### READING PASSAGE
Background: I have enough hardware knowledge to be 'dangerous'. Claim to fame, built a 200+ GPU ETH mine many years back on different M/B's all GPU's second hand from eBay, and ran it for a profit for some investors, so I can do things like repaste things, and basic soldering, but really I'm a software geek.
Problem background: Bought a good machine (G/Byte M/B, Core i9 and two Z790 GPU's some years ago) which was really my 'desktop for general use' but I ran it overnight to mine a little extra ETH. Over time I purchase a newer machine (again G/Byte M/B, core i9, etc). You'll see why the details of these machines is probably NOT the problem later. We can call the original machine #1 and the new machine #2. When I bought #2, I took one of the GPU's (they are identical in every way, except serial number) and put it in #2. For a while, everything was fine...
Problem manifestation: Machine #1 will sometime do what I call 'airplane'. EVERYTHING goes black, the GPU spins up to maximum RPM (both fans) and effectively it takes no input whatsoever, just have to switch off the power/hard reset.
Problem timing: When #1 did 'airplane' the first time it had been running 6 months, then it did it again a month later (ish), then again a week later, then several days later. So I'm thinking there is something wrong with the GPU. Take it out (nothing else touched), check it over (it's like perfect, not a scratch, no brown marks, nothing) and put it back, it works fine. And I'm thinking it's a weird O/S (Windows 11) glitch, no worries. About 6 months later, not exact, maybe 4 or 5, it airplanes again, reboot, does it 2 weeks later, then a few days later, and no I persist, and it gets closer and closer / shorter and after a week or so, it only runs 5 mins and then airplanes.
Attempted resolution: So I check everything, memory tests, motherboard tests, GPU tests, you name it, I test it, software and hardware, and all seems fine. So I declare the GPU 'dubious' and switch machines GPU #1 and #2. So now I have the other GPU in #1. It runs perfectly for a few months, and then the machine airplanes. Same situation, a few weeks later, then a few days later, then a few hours later. I pop the GPU out the slot, [I'm wiser now] and put it back in the same slot, fire it up, it runs for many months again.
Further context: This has been happening for about 4.5 years now, both machines are perfect, great machines, both GPU's seem indistinguishable, except in machine #1 this 'airplane' still happens, and then happens more frequently, until I pop the GPU out and put it back. I have updated the Firmware on the motherboard to the latest (stable) version recommended by G/Byte (about 2 years ago) and I still get the same problem. WHERE do I start looking for the issue?

### DATA LINES
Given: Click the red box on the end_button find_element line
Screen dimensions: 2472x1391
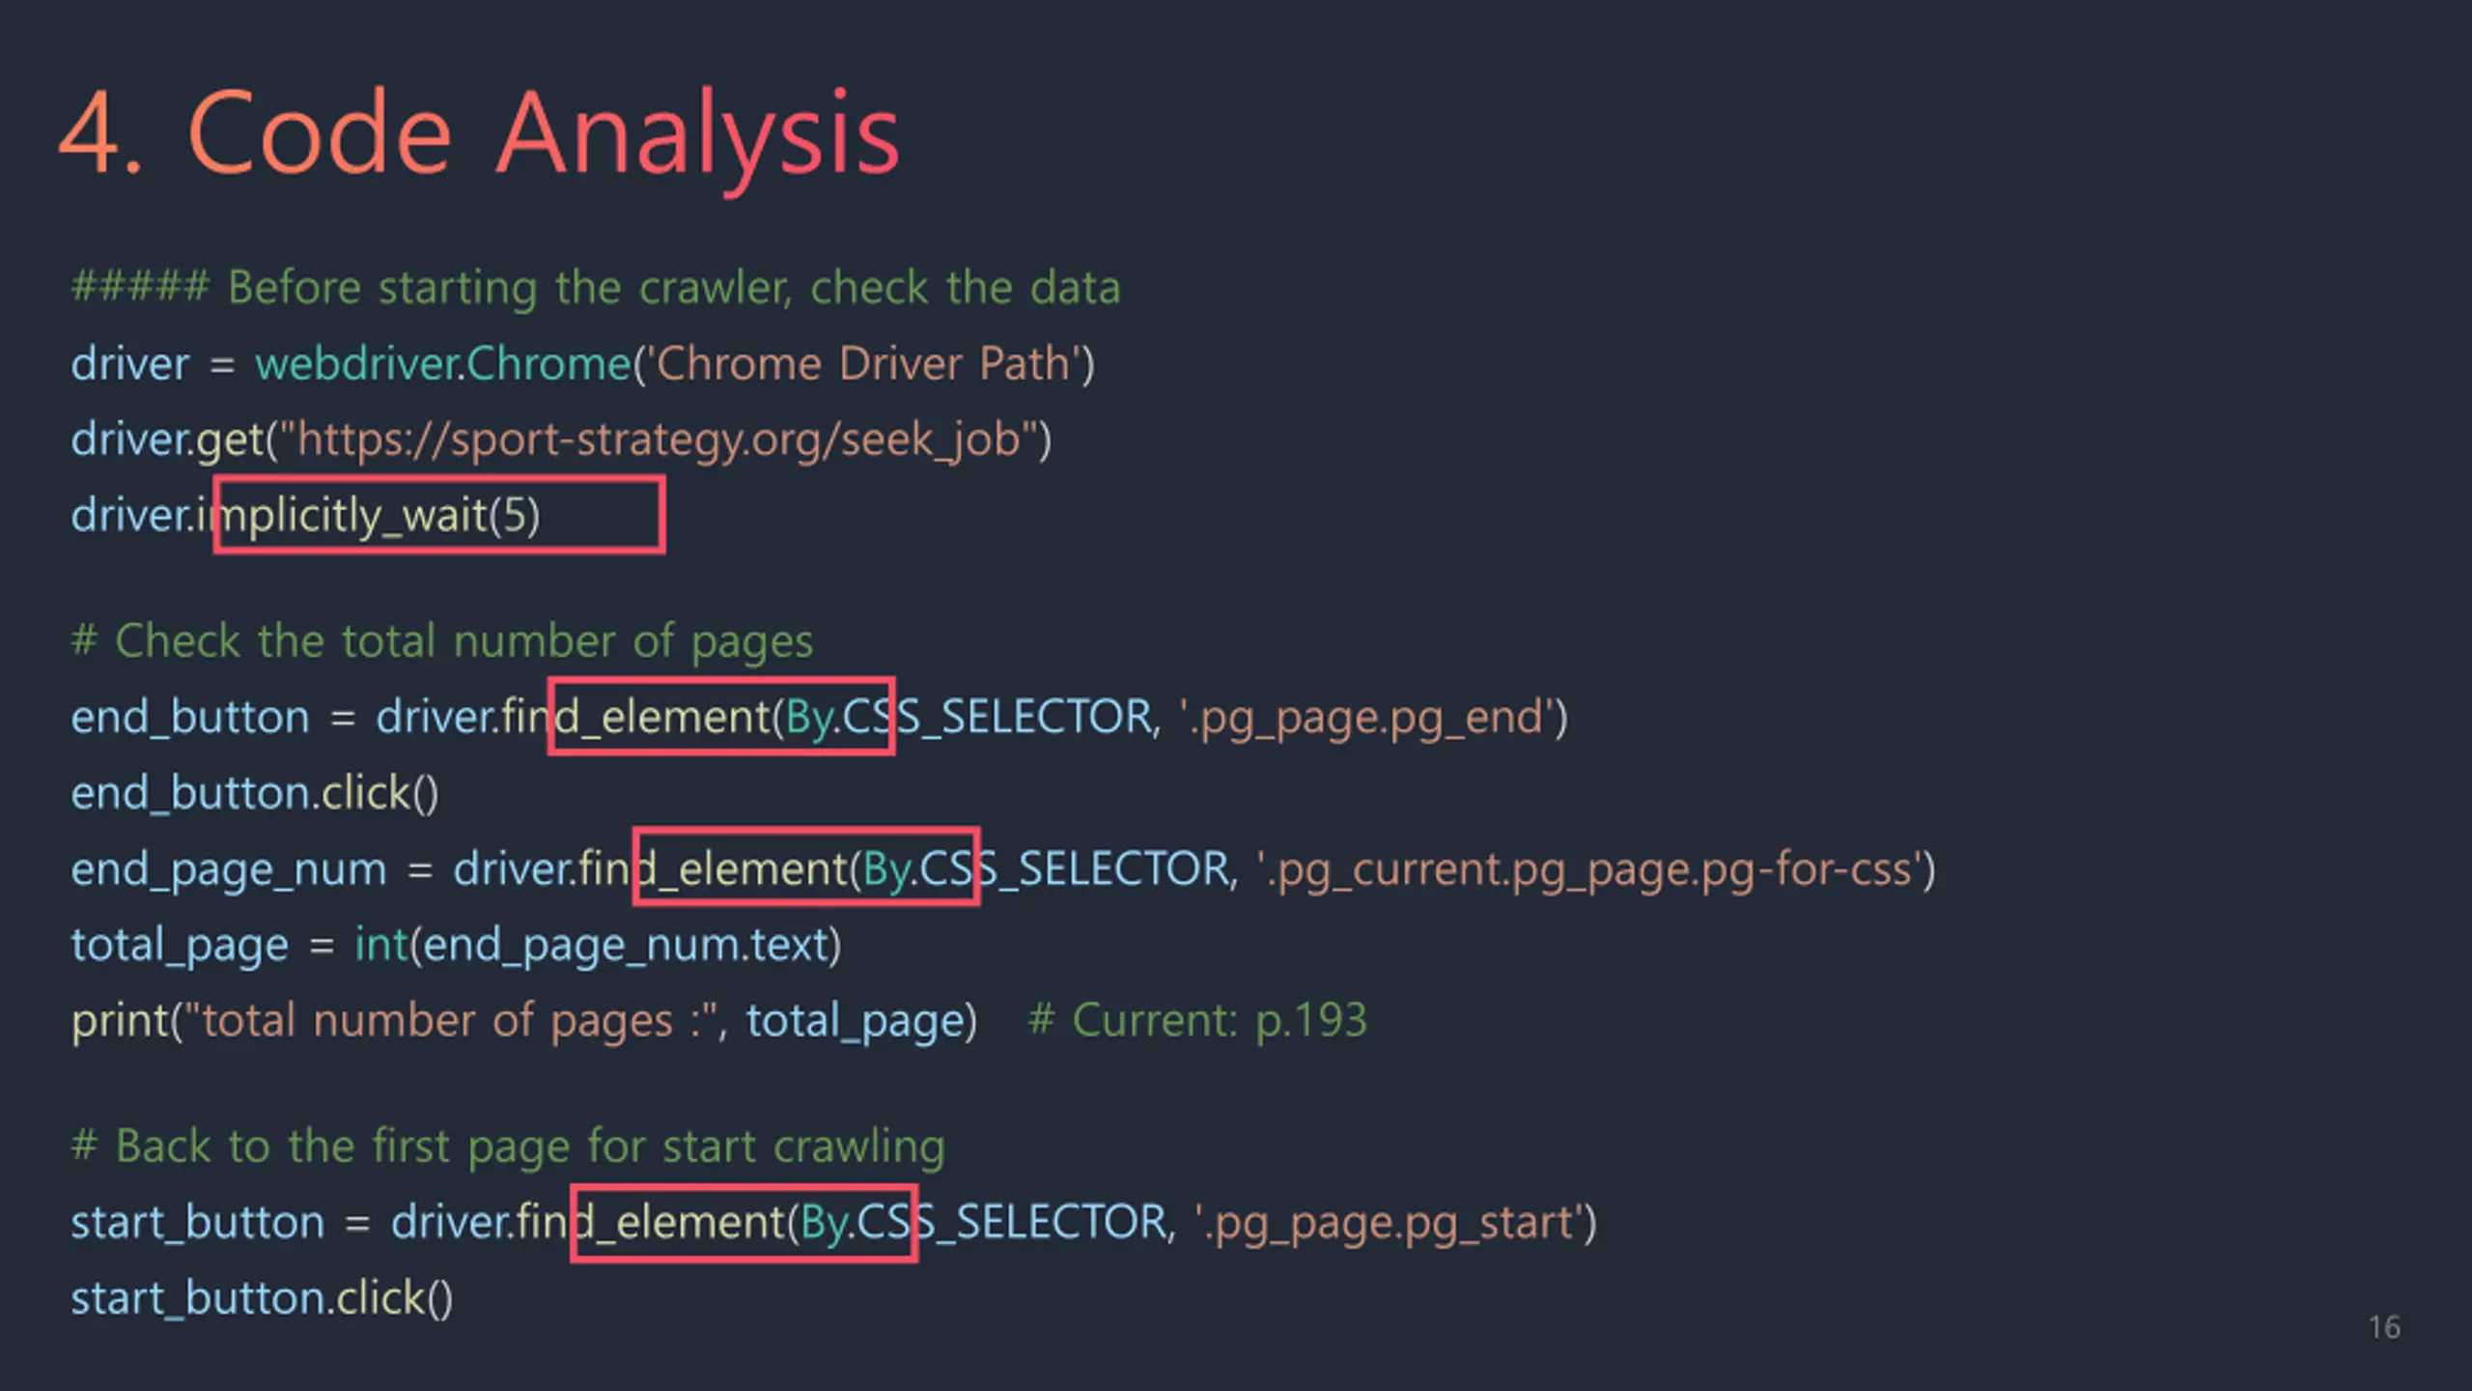Looking at the screenshot, I should coord(721,716).
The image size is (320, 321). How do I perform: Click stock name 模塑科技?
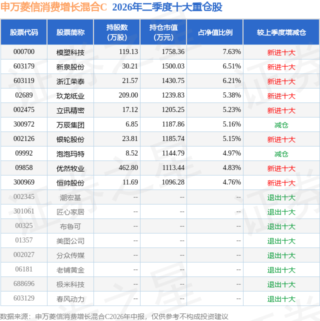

### WORK INSTRUCTIONS
Quote the forum post about the GPU crashes word for word, starting with "Problem timing: When" and going on through "and then airplanes.". None of the data is needed here.

### ANSWER IN FULL
Problem timing: When #1 did 'airplane' the first time it had been running 6 months, then it did it again a month later (ish), then again a week later, then several days later. So I'm thinking there is something wrong with the GPU. Take it out (nothing else touched), check it over (it's like perfect, not a scratch, no brown marks, nothing) and put it back, it works fine. And I'm thinking it's a weird O/S (Windows 11) glitch, no worries. About 6 months later, not exact, maybe 4 or 5, it airplanes again, reboot, does it 2 weeks later, then a few days later, and no I persist, and it gets closer and closer / shorter and after a week or so, it only runs 5 mins and then airplanes.